Obispo atento a las personas y a la colegialidad
Cuando, en 2014, el obispo Robert Prevost regresa al país sudamericano, a Chiclayo, también en el norte, es un hombre maduro. Y se integra tan bien en la diócesis y en la Iglesia peruana que no parece un extranjero. Sus rasgos son los ya conocidos: estilo sencillo, atención a la unidad y la comunión, cercanía a las personas, especialmente a los pobres.
Estamos al comienzo del pontificado de Francisco y, en su diócesis, es pionero de la colegialidad y la sinodalidad. Pide a un laico, amigo suyo desde hace mucho tiempo, César Piscoya, que anime la pastoral diocesana, y apuesta por una formación seria y cualificada del laicado.
Pocas semanas antes de abandonar Perú, llamado al Vaticano, un terrible ciclón azota el norte del país, y especialmente Chiclayo. No duda en bajar al barro, con botas, para ayudar en primera persona.
Antes, en 2020, Chiclayo había sido la ciudad del Perú más afectada por la COVID-19 después de Lima, con numerosas víctimas. En aquellos días, lo entrevisté y, con serenidad y claridad, explicó bien el impacto de la pandemia en los pobres y las graves deficiencias del sistema sanitario local. «Ha habido casos de pacientes llevados al hospital de urgencia que han muerto en el taxi mientras esperaban ser admitidos. Y hay falta de personal sanitario en los centros médicos», denunciaba. Y, también en esa coyuntura, la diócesis, junto con Cáritas, estuvo en primera línea.
La lacra de los abusos y la supresión del Sodalicio
No es un obispo que alza la voz, que se pone en el centro de la atención, pero sus cualidades lo hacen destacar incluso dentro de una Conferencia Episcopal que, sin duda, no carece de personalidades fuertes, a veces incluso opuestas. Es elegido vicepresidente segundo de los obispos peruanos. También aquí trabaja por la unidad y la comunión.

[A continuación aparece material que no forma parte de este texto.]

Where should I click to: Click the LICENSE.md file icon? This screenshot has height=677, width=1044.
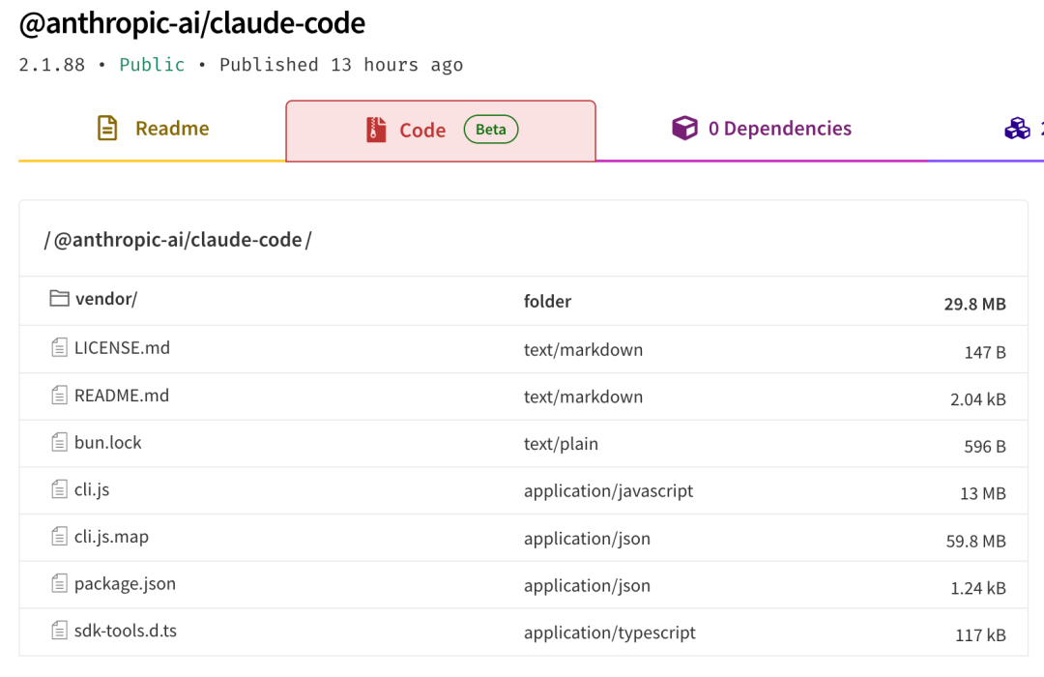pos(60,347)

El desafío que sacude a los obispos es el de la lacra de los abusos, y sobre sus mesas se cierne la cuestión del Sodalicio de Vida Cristiana. El arzobispo de Lima, Carlos Castillo, aborda la cuestión con valentía y transparencia. Sobre la mesa está la supresión del Instituto, que, sin embargo, sigue contando con fuerza económica, vínculos y protecciones, tanto en la Iglesia como en la política.
El arzobispo de Piura, José Antonio Eguren, miembro del Sodalicio, demanda al periodista Pedro Salinas, quien, junto con su colega Paola Ugaz, ha denunciado, con libros y reportajes, los abusos del fundador Luis Figari y otros dirigentes. No todos los obispos están de acuerdo en proceder con la supresión, pero, poco a poco, se avanza.

Puntos de no retorno son la misión oficial a Lima del obispo Scicluna y de monseñor Bertomeu, en nombre del dicasterio para la Doctrina de la Fe, y la dimisión impuesta al arzobispo Eguren.
Sin duda, el obispo Prevost, presidente de la Comisión de Escucha contra los abusos de la Conferencia Episcopal Peruana, junto con el arzobispo Castillo, hoy cardenal, y el cardenal Pedro Barreto, se ha posicionado decididamente a favor de la disolución del Sodalicio, que finalmente se ha producido en los últimos días del pontificado del papa Francisco. Con el beneplácito, esta vez del Vaticano, en su papel de prefecto de los obispos, del cardenal Prevost.
No es casualidad que, antes del cónclave, se filtraran falsas acusaciones contra Prevost, de «falta de vigilancia», cuando, en realidad, fue uno de los obispos que más contribuyó a la investigación y sanción de estos delitos. Una campaña de prensa que pronto se reveló carente de todo fundamento.